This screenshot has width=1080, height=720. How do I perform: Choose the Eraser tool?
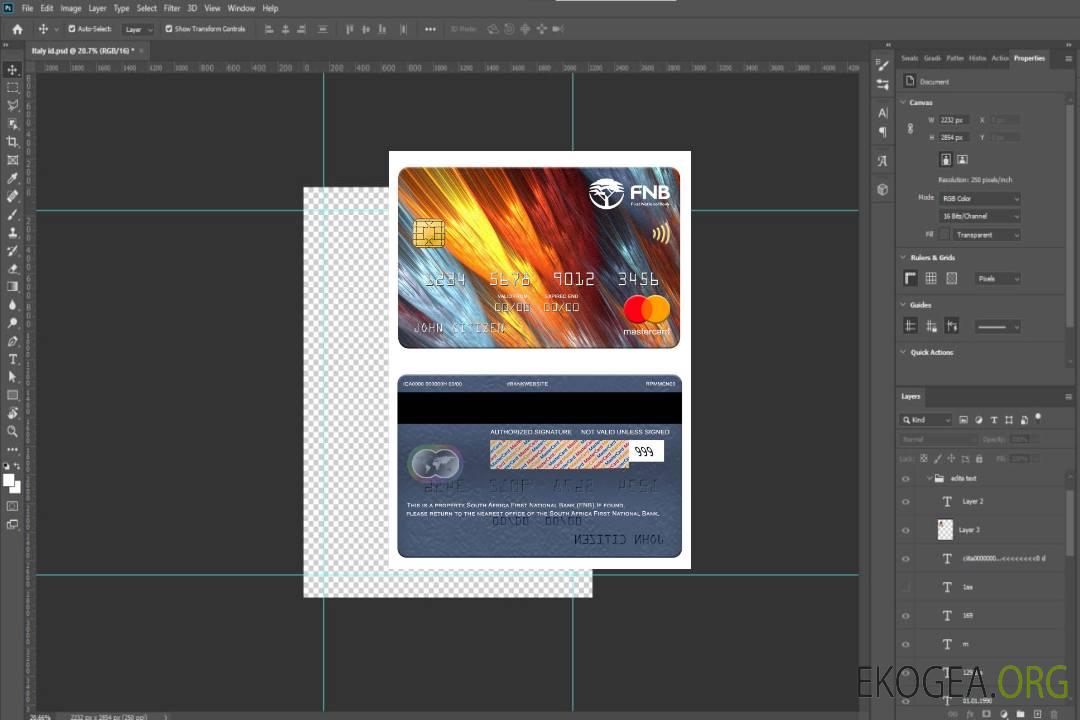coord(13,268)
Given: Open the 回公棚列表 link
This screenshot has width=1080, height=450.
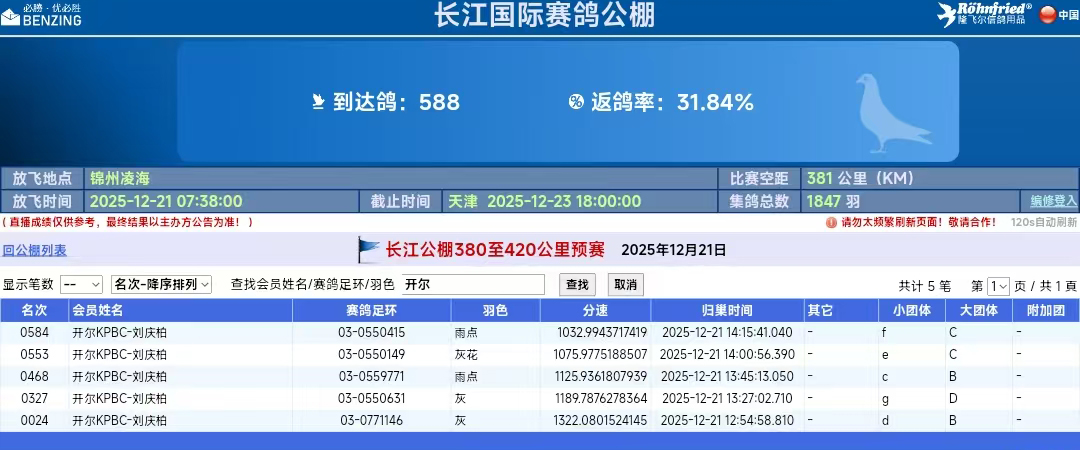Looking at the screenshot, I should pyautogui.click(x=34, y=250).
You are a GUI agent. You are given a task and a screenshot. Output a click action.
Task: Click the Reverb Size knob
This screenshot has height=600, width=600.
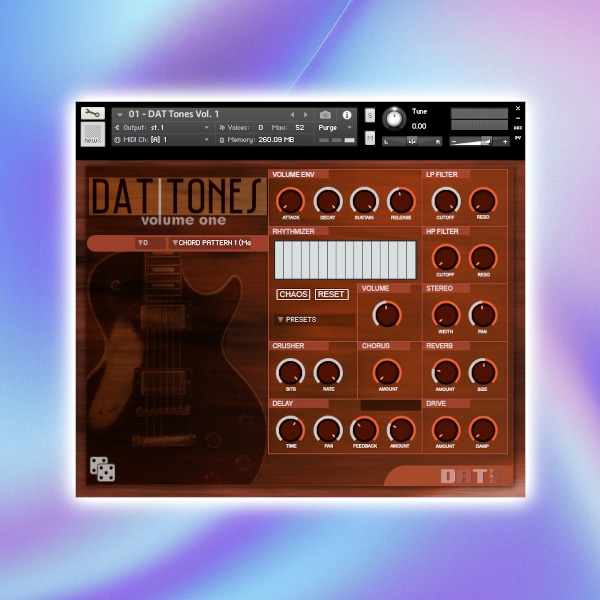483,372
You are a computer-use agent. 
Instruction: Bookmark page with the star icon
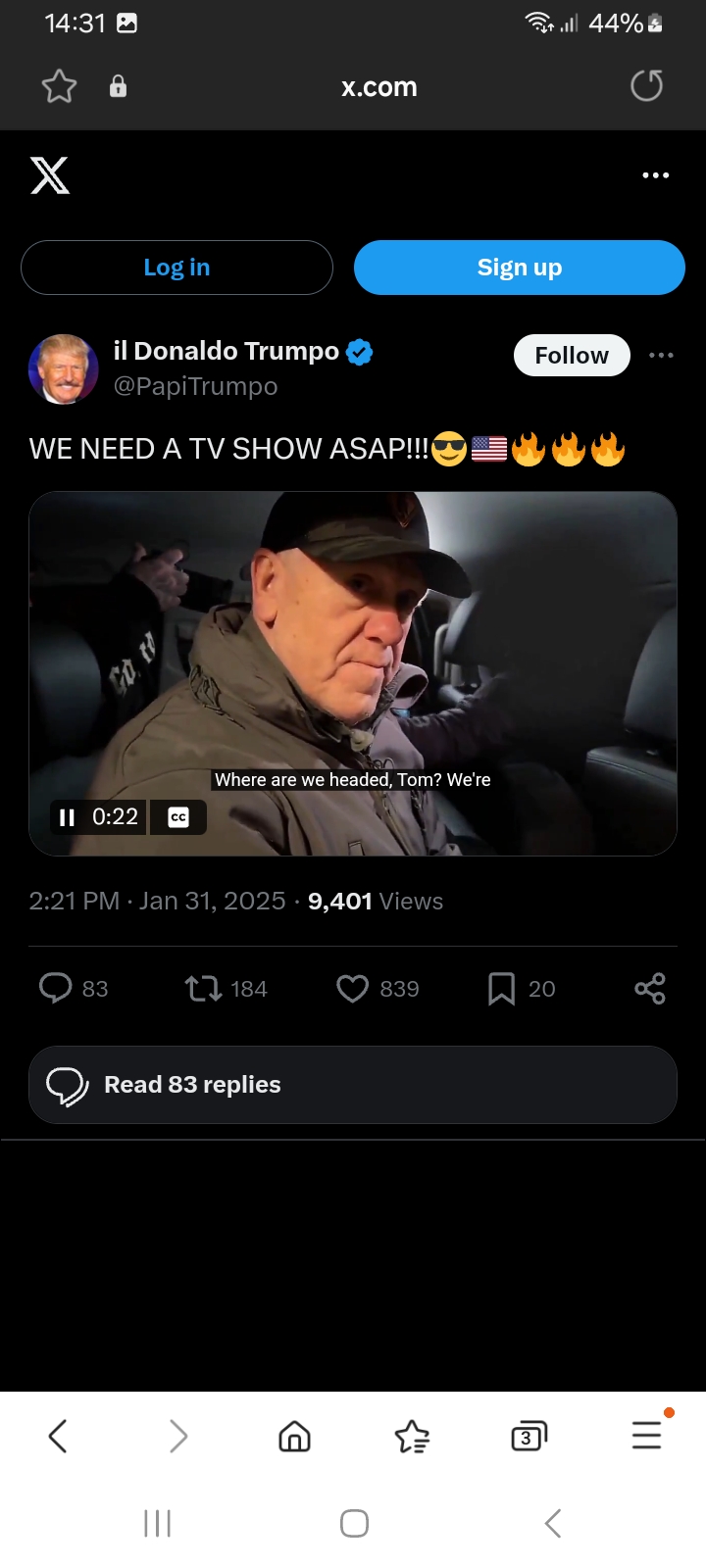tap(59, 87)
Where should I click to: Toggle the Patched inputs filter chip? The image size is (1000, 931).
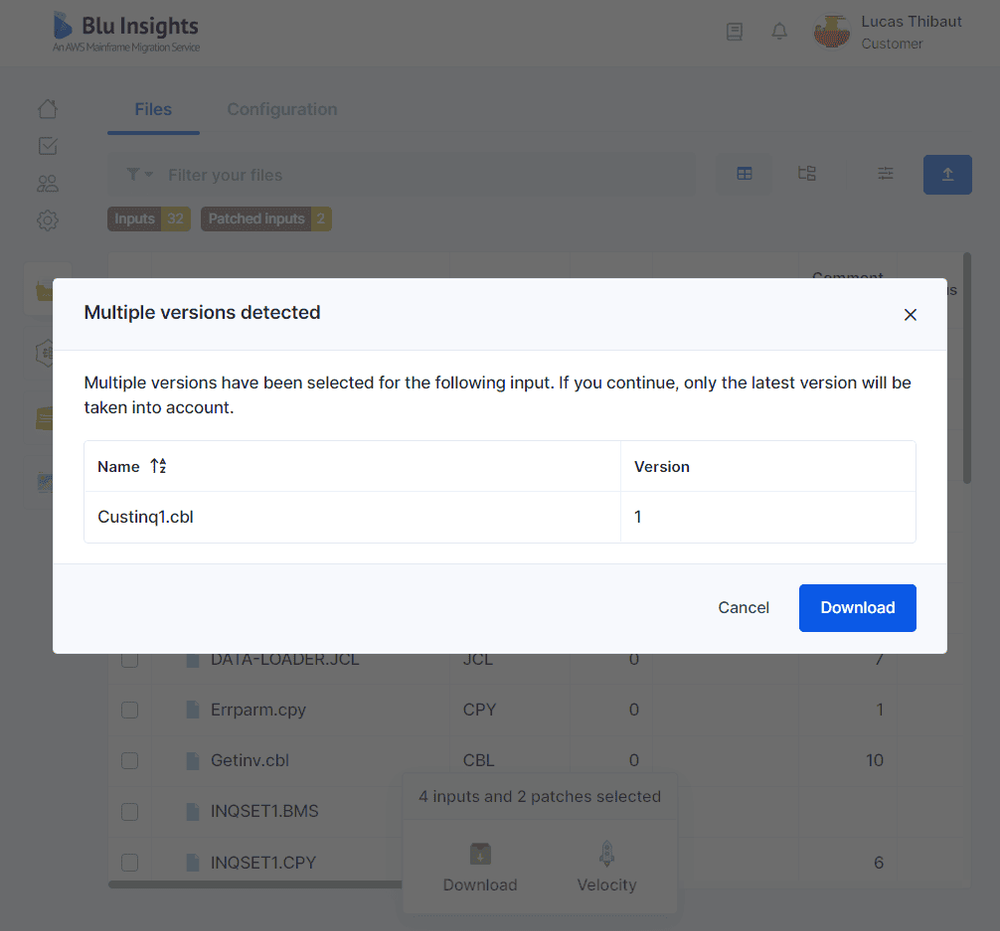[266, 218]
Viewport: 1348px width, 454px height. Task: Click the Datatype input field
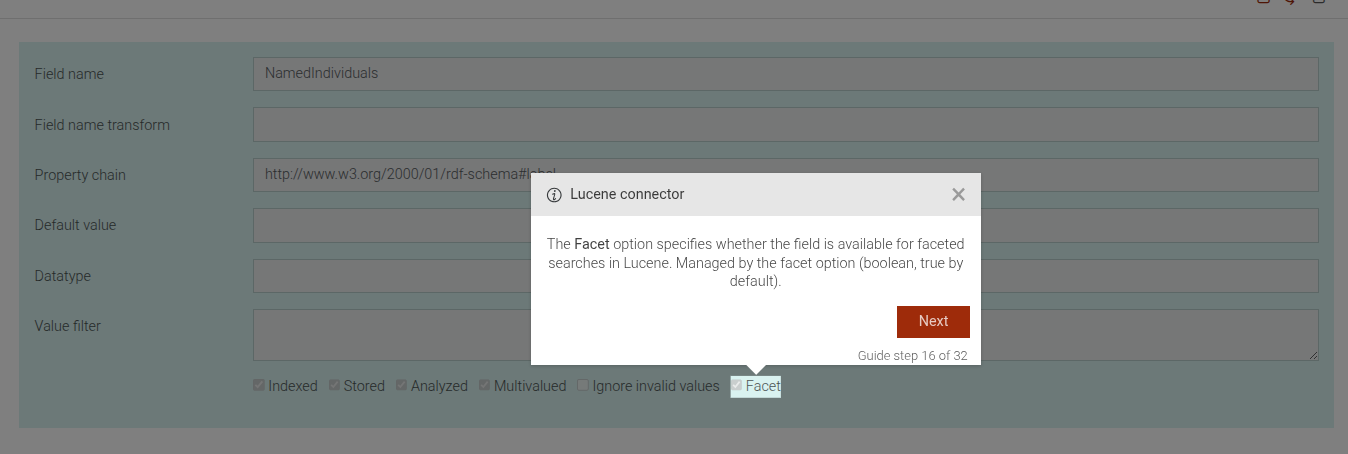pyautogui.click(x=390, y=276)
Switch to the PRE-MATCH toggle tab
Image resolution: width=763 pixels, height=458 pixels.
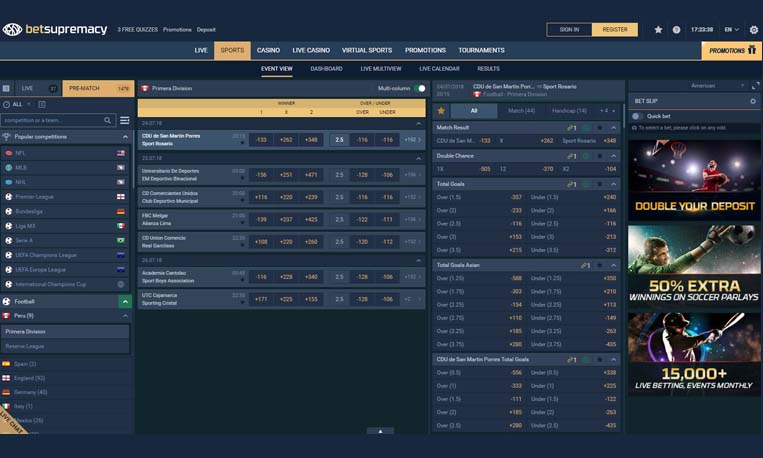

.....

What this task involves
In the preceding material, find each line holding the word "agent" and copy it out.

Worked solution
You are a GUI agent. You are given a task and a screenshot. Output a click action.
You are a computer-use agent. 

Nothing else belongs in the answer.